Beliaev Damping in Spin-$\frac{1}{2}$ Interacting Bosons with Spin-Orbit Coupling

TL;DR

This paper analytically investigates Beliaev damping in spin-1/2 bosons with spin-orbit coupling, revealing unique decay features and phase boundary divergences, and connects these to observable dynamic structure factors for experimental validation.

Contribution

It provides the first analytical calculation of Beliaev damping in spin-orbit coupled bosons, highlighting novel decay behaviors and phase boundary effects due to spin-orbit interactions.

Findings

Beliaev damping rate depends explicitly on spin-density interactions.

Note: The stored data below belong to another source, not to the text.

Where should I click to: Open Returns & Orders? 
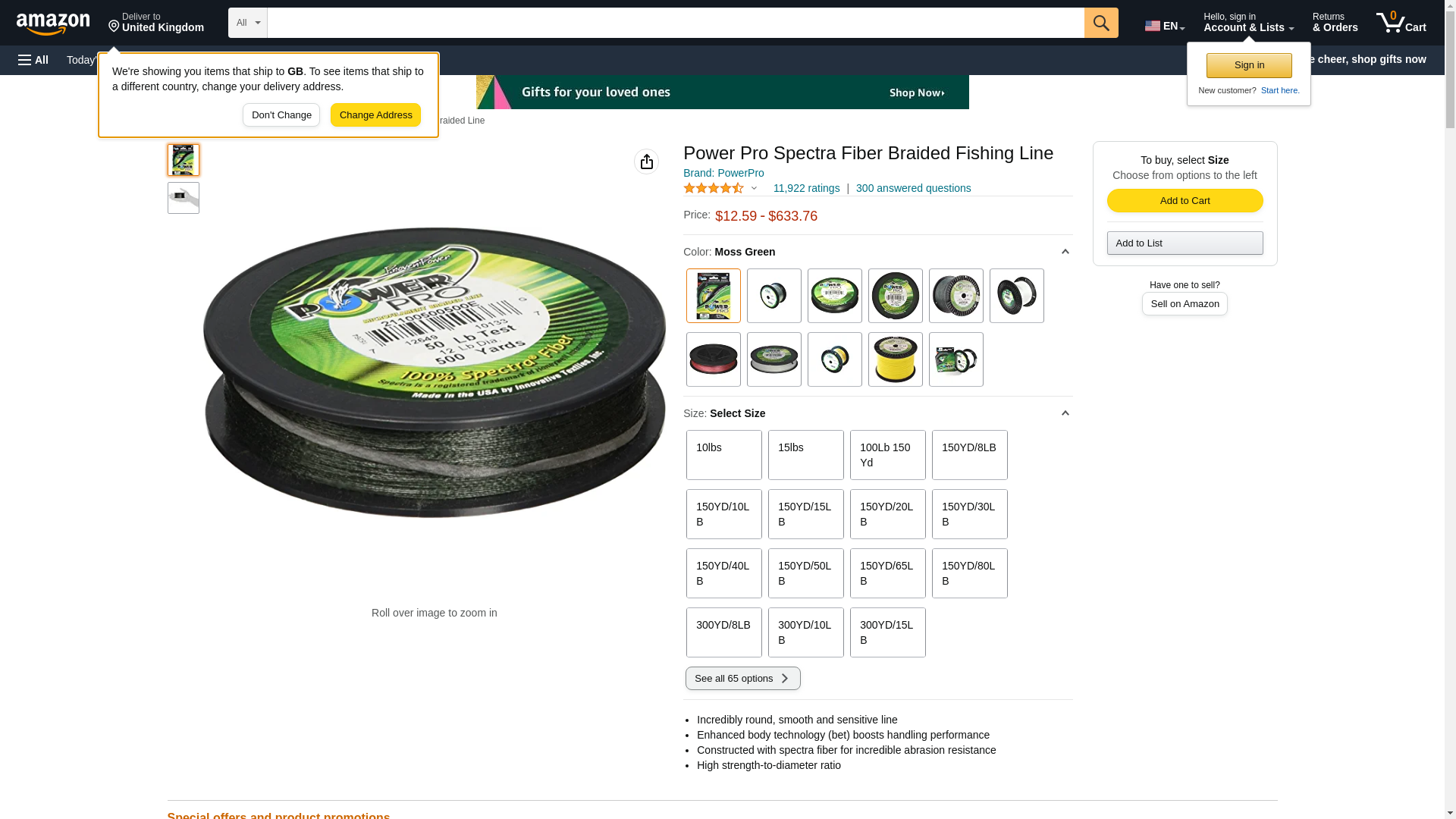(x=1335, y=23)
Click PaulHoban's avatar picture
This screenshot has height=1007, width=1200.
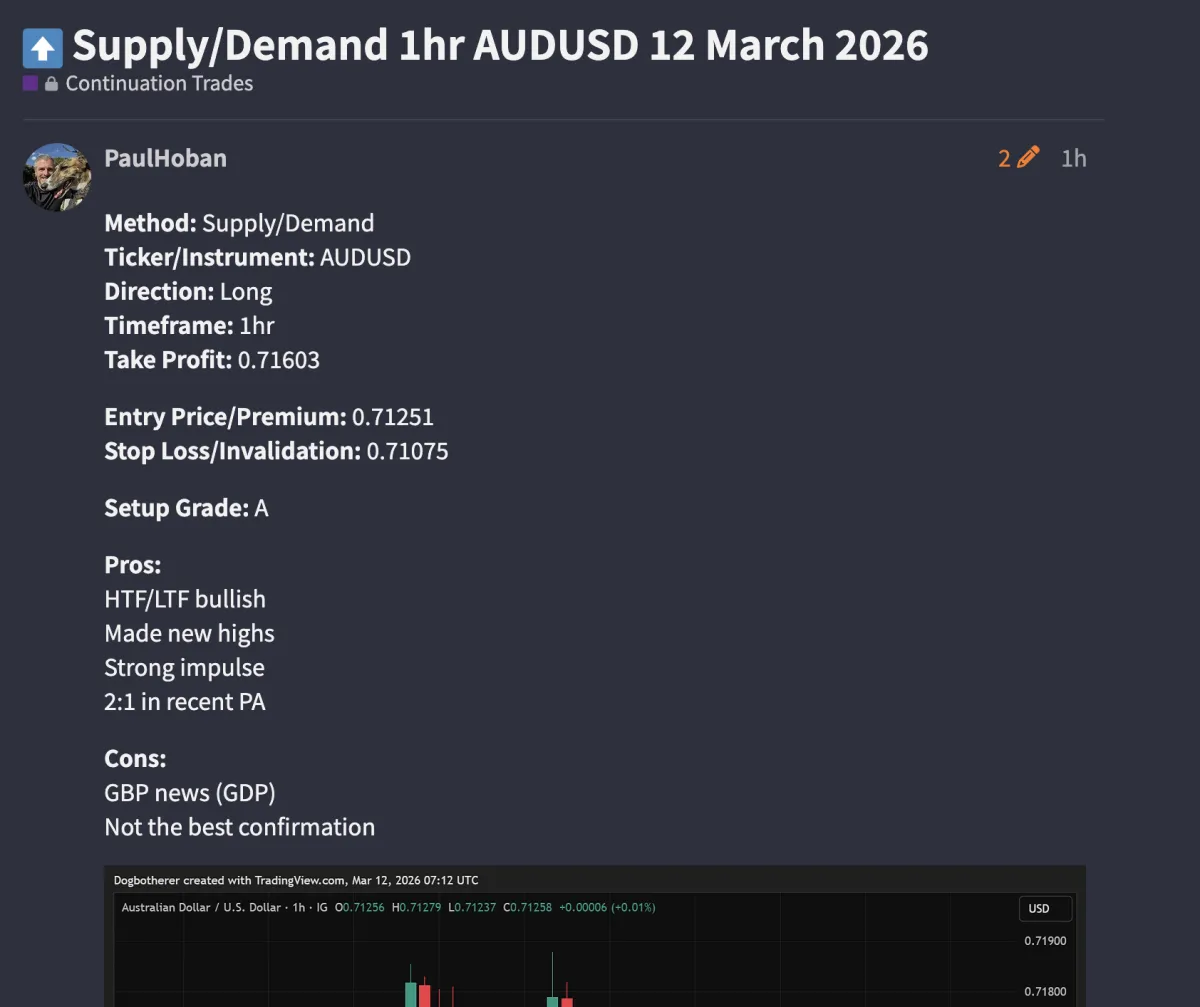57,176
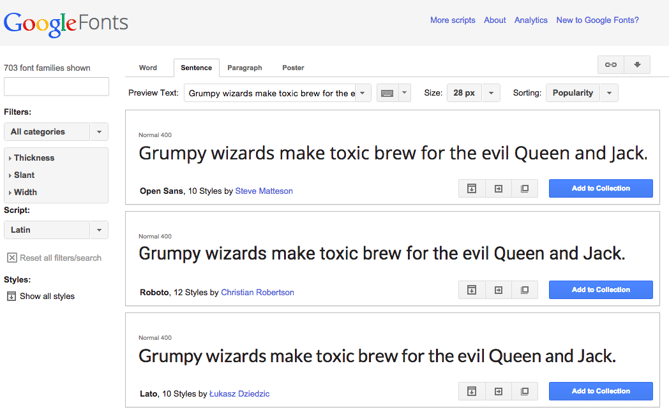This screenshot has height=410, width=669.
Task: Click the pop-out icon for Lato
Action: point(525,391)
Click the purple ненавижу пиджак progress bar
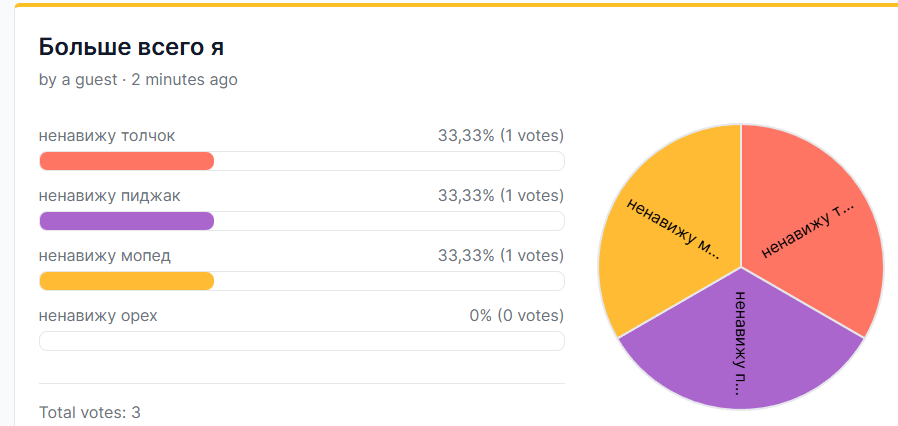The height and width of the screenshot is (426, 898). 302,221
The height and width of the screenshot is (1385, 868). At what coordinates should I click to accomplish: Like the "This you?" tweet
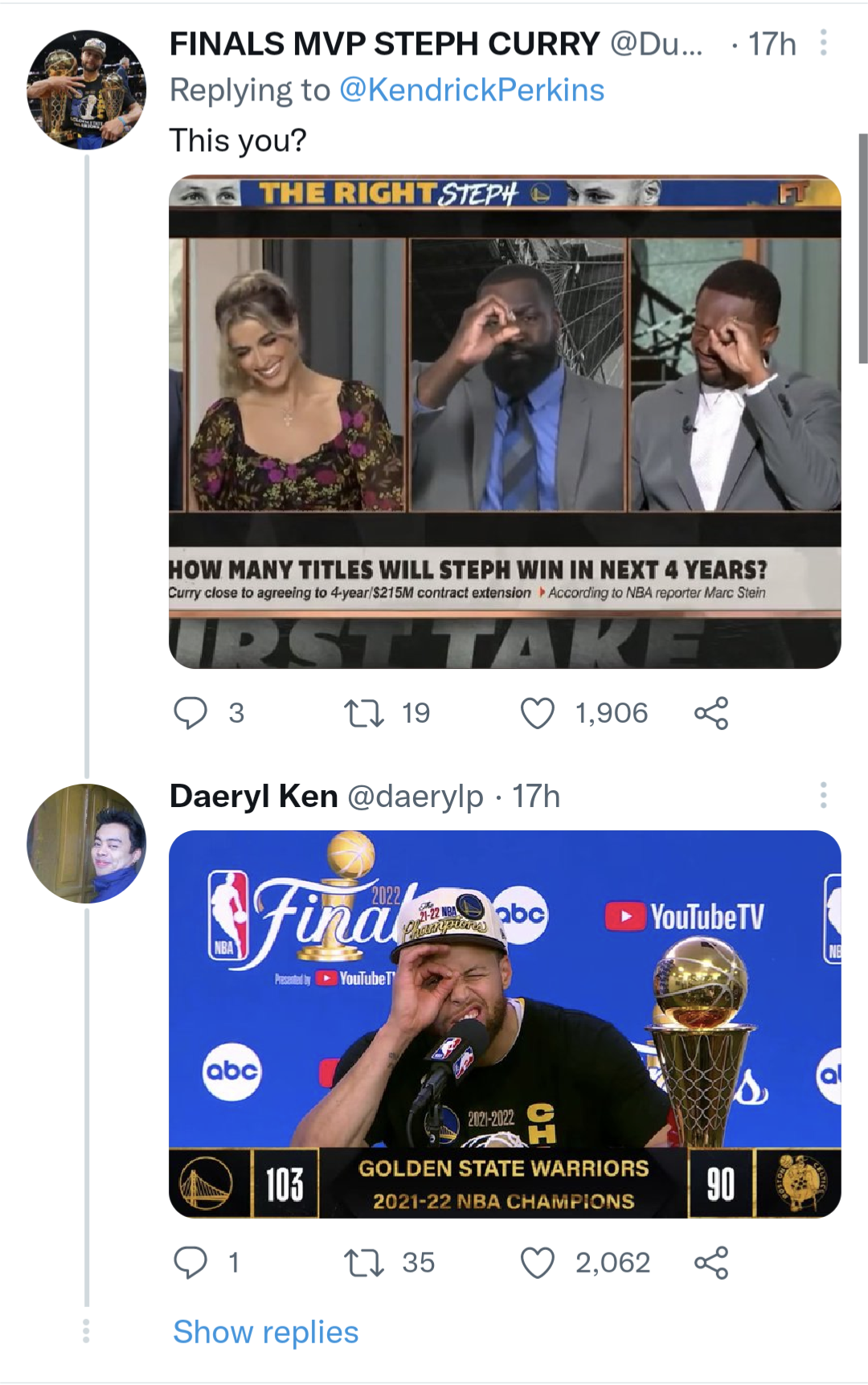538,713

Decay rate diverges at the phase boundary between zero-momentum and plane-wave phases.

Results are directly accessible through dynamic structure factor measurements.

Abstract

Beliaev damping provides one of the most important mechanisms for dissipation of quasiparticles through beyond-mean-field effects at zero temperature. Here we present the first analytical result of Beliaev damping in low-energy excitations of spin-$\frac{1}{2}$ interacting bosons with equal Rashba and Dresslhaus spin-orbit couplings. We identify novel features of Beliaev decay rate due to spin-orbit coupling, in particular, it shows explicit dependence on the spin-density interaction and diverges at the interaction-modified phase boundary between the zero-momentum and plane-wave phases. This represents a manifestation of the effect of spin-orbit coupling in the beyond-mean-field regime, which by breaking Galilean invariance couples excitations in the density- and spin-channels. By describing the Beliaev damping in terms of the observable dynamic structure factors, our results allow direct experimental access within current facilities.